§ **Problem details**
Provide the entries once more, identical in every word.

§ **Excerpted data**
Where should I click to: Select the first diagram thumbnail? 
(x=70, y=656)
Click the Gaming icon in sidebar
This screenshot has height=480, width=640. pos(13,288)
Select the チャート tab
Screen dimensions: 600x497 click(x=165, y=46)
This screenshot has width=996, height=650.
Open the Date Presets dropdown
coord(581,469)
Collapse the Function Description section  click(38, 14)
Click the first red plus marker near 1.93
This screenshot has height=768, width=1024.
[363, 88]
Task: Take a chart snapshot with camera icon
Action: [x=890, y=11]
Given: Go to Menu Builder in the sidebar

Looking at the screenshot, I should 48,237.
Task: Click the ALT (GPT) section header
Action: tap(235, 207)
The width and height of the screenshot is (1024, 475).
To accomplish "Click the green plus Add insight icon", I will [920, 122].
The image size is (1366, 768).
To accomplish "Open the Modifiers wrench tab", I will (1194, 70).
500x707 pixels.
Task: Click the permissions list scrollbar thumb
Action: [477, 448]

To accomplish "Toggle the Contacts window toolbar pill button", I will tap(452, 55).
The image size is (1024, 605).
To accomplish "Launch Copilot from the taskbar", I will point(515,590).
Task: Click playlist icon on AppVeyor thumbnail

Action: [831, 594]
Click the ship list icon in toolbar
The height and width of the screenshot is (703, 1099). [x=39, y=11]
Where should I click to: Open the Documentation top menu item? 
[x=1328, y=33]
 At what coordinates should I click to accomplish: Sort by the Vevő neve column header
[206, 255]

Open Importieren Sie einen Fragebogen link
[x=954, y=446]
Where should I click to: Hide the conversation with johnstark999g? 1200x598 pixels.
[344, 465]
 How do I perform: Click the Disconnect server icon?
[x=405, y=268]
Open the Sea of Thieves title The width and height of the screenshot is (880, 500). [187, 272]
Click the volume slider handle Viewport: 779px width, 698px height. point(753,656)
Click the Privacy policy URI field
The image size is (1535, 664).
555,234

§ **Answer below**
Where should I click to: Select the first diagram thumbnail? 
(x=70, y=656)
Click the Gaming icon in sidebar
This screenshot has height=480, width=640. pos(13,288)
Select the チャート tab
Screen dimensions: 600x497 click(x=165, y=46)
This screenshot has width=996, height=650.
Open the Date Presets dropdown
coord(581,469)
Collapse the Function Description section  click(38, 14)
Click the first red plus marker near 1.93
This screenshot has height=768, width=1024.
[363, 88]
Task: Take a chart snapshot with camera icon
Action: [x=890, y=11]
Given: Go to Menu Builder in the sidebar

Looking at the screenshot, I should 48,237.
Task: Click the ALT (GPT) section header
Action: tap(235, 207)
The width and height of the screenshot is (1024, 475).
To accomplish "Click the green plus Add insight icon", I will [920, 122].
The image size is (1366, 768).
To accomplish "Open the Modifiers wrench tab", I will (1194, 70).
500x707 pixels.
Task: Click the permissions list scrollbar thumb
Action: [477, 448]

To accomplish "Toggle the Contacts window toolbar pill button", I will tap(452, 55).
The image size is (1024, 605).
To accomplish "Launch Copilot from the taskbar", I will point(515,590).
Task: Click playlist icon on AppVeyor thumbnail

Action: [831, 594]
Click the ship list icon in toolbar
The height and width of the screenshot is (703, 1099). [x=39, y=11]
Where should I click to: Open the Documentation top menu item? 
[x=1328, y=33]
 At what coordinates should I click to accomplish: Sort by the Vevő neve column header
[206, 255]

Open Importieren Sie einen Fragebogen link
[x=954, y=446]
Where should I click to: Hide the conversation with johnstark999g? 1200x598 pixels.
[344, 465]
 How do I perform: Click the Disconnect server icon?
[x=405, y=268]
Open the Sea of Thieves title The width and height of the screenshot is (880, 500). [187, 272]
Click the volume slider handle Viewport: 779px width, 698px height. point(753,656)
Click the Privacy policy URI field
The image size is (1535, 664).
555,234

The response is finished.